= WORK TASK =
Once you find the line containing "Where should I click to: Select the" in the data below, copy it and each following line exactly, up to and including the line containing "Given: Close the answer with the X button", and nothing else.

----

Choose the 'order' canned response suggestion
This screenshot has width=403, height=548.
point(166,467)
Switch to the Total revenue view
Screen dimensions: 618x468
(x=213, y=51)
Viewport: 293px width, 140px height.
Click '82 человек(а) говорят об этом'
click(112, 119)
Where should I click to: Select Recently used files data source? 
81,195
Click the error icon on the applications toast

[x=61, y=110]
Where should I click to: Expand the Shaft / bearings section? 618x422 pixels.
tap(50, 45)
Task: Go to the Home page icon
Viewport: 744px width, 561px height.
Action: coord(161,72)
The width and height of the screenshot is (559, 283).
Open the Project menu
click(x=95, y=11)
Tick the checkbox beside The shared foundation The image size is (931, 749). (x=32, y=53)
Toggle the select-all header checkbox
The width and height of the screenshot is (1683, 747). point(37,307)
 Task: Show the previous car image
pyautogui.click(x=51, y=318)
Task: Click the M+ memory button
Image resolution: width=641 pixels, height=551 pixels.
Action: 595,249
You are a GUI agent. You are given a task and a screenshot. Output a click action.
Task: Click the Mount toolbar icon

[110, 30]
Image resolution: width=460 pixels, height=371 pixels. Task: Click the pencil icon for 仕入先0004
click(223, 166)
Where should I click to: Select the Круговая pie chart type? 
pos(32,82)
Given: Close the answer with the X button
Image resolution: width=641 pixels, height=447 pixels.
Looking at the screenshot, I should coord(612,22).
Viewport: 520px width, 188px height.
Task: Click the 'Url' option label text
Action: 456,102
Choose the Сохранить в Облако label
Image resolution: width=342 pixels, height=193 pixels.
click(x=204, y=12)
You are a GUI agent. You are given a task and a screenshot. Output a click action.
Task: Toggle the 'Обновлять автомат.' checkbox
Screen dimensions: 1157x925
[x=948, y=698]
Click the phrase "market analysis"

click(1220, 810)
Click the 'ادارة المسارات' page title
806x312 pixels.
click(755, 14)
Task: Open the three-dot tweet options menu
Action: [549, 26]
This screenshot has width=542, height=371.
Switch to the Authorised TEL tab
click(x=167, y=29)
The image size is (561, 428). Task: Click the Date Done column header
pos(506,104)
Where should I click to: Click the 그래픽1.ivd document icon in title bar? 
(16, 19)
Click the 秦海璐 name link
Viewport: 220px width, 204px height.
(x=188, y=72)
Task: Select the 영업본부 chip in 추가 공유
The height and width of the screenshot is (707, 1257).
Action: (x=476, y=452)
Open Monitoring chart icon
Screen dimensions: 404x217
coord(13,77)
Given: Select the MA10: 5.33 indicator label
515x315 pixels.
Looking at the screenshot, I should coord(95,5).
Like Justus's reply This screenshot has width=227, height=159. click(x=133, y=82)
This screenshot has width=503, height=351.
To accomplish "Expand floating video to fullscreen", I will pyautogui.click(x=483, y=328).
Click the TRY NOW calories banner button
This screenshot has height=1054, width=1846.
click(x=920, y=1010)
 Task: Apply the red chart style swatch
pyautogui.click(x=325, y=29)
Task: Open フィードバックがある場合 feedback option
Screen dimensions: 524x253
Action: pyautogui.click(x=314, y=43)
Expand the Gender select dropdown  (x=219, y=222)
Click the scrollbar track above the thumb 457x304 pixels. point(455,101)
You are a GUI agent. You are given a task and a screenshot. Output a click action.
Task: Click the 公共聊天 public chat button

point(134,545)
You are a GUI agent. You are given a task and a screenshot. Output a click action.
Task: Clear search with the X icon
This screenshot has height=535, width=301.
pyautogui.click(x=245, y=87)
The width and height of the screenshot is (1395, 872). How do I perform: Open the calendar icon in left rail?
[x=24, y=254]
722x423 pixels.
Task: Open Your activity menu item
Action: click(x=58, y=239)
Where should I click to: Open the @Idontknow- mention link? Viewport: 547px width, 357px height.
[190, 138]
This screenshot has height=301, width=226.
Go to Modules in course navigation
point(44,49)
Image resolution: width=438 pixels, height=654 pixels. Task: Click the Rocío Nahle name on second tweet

----

= WRITTEN REPLY =
Where should I click to: Select the Круговая pie chart type? 
pos(32,82)
Given: Close the answer with the X button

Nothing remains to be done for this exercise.